A gentle gloom settles down over the valley. We stroll about after dinner, amidst the deathlike stillness of the mountains, broken only by the murmuring from out the darkness of the ice stream. Looming closely above us, overhanging as if it would slide down, is the dead and white ghost of the glacier. We sleep under its shadow.

The glorious morning sunshine is touching Sir Donald and the snow peaks, whilst the valley we are in lies so deep down, that it is still in shadow. The pleasure of awakening in such glorious surroundings makes us feel the pleasure of living.

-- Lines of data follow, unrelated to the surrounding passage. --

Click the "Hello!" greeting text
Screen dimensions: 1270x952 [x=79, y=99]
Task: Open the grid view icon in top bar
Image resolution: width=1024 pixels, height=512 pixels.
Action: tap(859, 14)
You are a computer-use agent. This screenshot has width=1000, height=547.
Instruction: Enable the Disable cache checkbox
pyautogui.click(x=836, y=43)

We spend the morning in climbing a mountain to Mirror Lake, winding up and up in the shade Of the red-stemmed cedars, and at each precipitous curve, the snow-sheets on the line dwindle, and we seem to get more on a level with the surrounding mountains. The Ross Peak and Range look specially beautiful to-day. The crevasses are so strongly marked with blue shadows, the peaks are such a soft silver grey, and in the very bosom of Mount Ross is the virgin snow of a pure glacier, fit house for the Ice Maiden. I have never any wish to explore mountains such as these. There is a feeling that we desecrate them by trying to come nearer to them, and that nature never meant us to know them, except from below, and then only with admiration akin to awe. I like to feel that their summits are untrodden by human foot, that they have been so for ages, and will continue so until the end of time.

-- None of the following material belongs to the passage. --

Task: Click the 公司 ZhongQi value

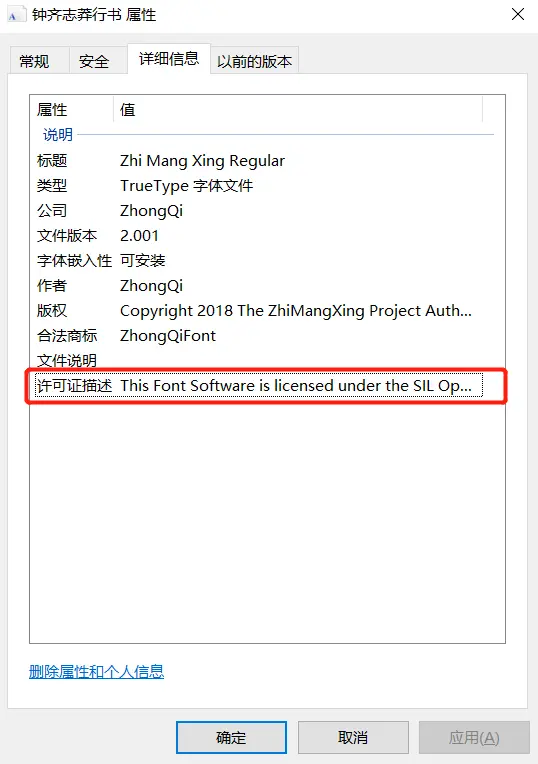Action: click(151, 211)
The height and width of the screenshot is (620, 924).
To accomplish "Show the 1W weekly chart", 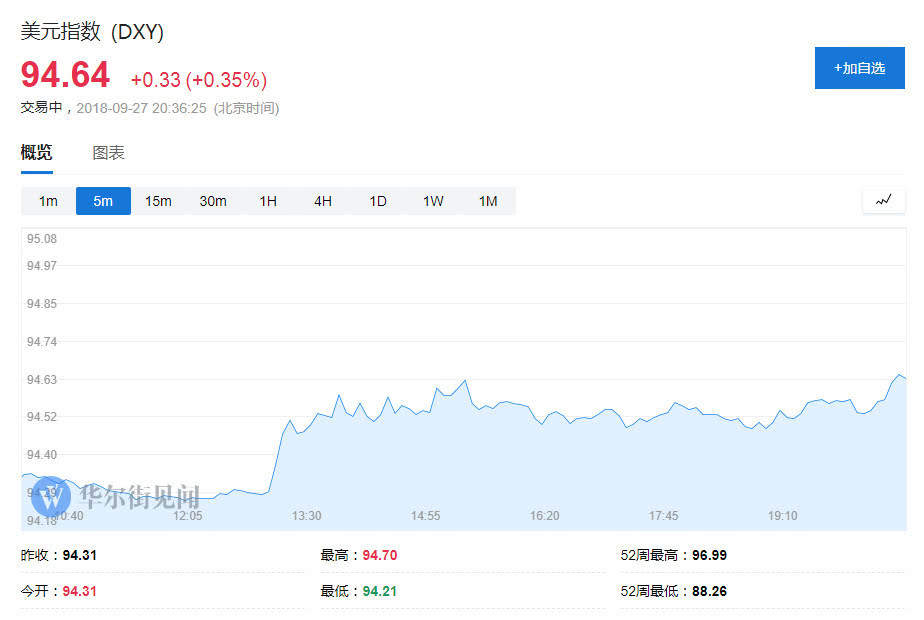I will coord(433,201).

On descending, we were glad to find we had two more hours at Glacier, the west-bound train being late.

Directly the train leaves Glacier it begins to drop down into the valley below, by leaps and bounds, so quickly do we run from side to side of the valley by "the Loops." These Loops describe circles across the valley, and first we face and touch the base of the Ross Peak, then return, by doubling back a mile or more, until we lie under the Glacier House. We describe yet one more loop, and then the train shoots head-foremost into the valley. Looking back and marvelling how the train can possibly mount up this deep pine-filled ravine, you see the great gashes cut across it by the railway embankment. We are rushing downwards at great speed, but not at greater speed than the Illicilliwaet River, which races us. It foams and gushes as we steam and whistle, and so we go down the gorge together, until we are deep in the gloom of its cold shades. We thunder through snow-sheds and over delicate trestle-bridges until we are buried in the Albert Canyon. Here we get out to see the Illicilliwaet compressed into a rocky defile of inky depth and blackness. It foams with anger. We pass other and similar canyons, and so on for another hour, with ever varying and beautiful scenery.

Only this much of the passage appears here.